Complex Systems

Genetic Algorithms, Tournament Selection, and the Effects of Noise Download PDF

Brad L. Miller
Department of Computer Science,
University of Illinois at Urbana-Champaign, USA

David E. Goldberg
Department of General Engineering,
University of Illinois at Urbana-Champaign, USA


Tournament selection is a useful and robust selection mechanism commonly used by genetic algorithms (GAs). The selection pressure of tournament selection directly varies with the tournament size---the more competitors, the higher the resulting selection pressure. This paper develops a model, based on order statistics, that can be used to quantitatively predict the resulting selection pressure of a tournament of a given size. This model is used to predict the convergence rates of GAs utilizing tournament selection.

While tournament selection is often used in conjunction with noisy (imperfect) fitness functions, little is understood about how the noise affects the resulting selection pressure. The model is extended to quantitatively predict the selection pressure for tournament selection utilizing noisy fitness functions. Given the tournament size and noise level of a noisy fitness function, the extended model is used to predict the resulting selection pressure of tournament selection. The accuracy of the model is verified using a simple test domain, the onemax (bit-counting) domain. The model is shown to accurately predict the convergence rate of a GA using tournament selection in the onemax domain for a wide range of tournament sizes and noise levels.

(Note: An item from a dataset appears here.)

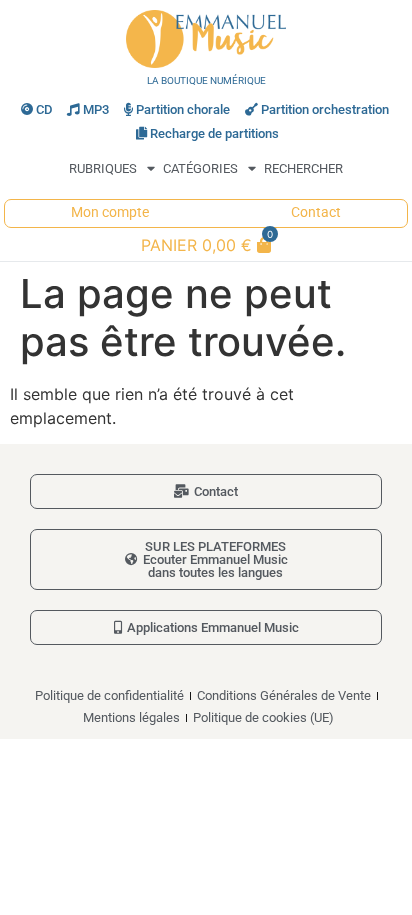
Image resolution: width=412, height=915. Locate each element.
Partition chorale (183, 109)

The model developed in this paper has a number of immediate practical uses as well as a number of longer term ramifications. Immediately, the model may be used for determining appropriate ranges of control parameters, for estimating stopping times to achieve a specified level of solution quality, and for approximating convergence times in important classes of function evaluations that utilize sampling. Longer term, the approach of this study may be applied to better understand the delaying effects of function noise in other selection schemes or to approximate the convergence delays that result from inherently noisy operators such as selection, crossover, and mutation.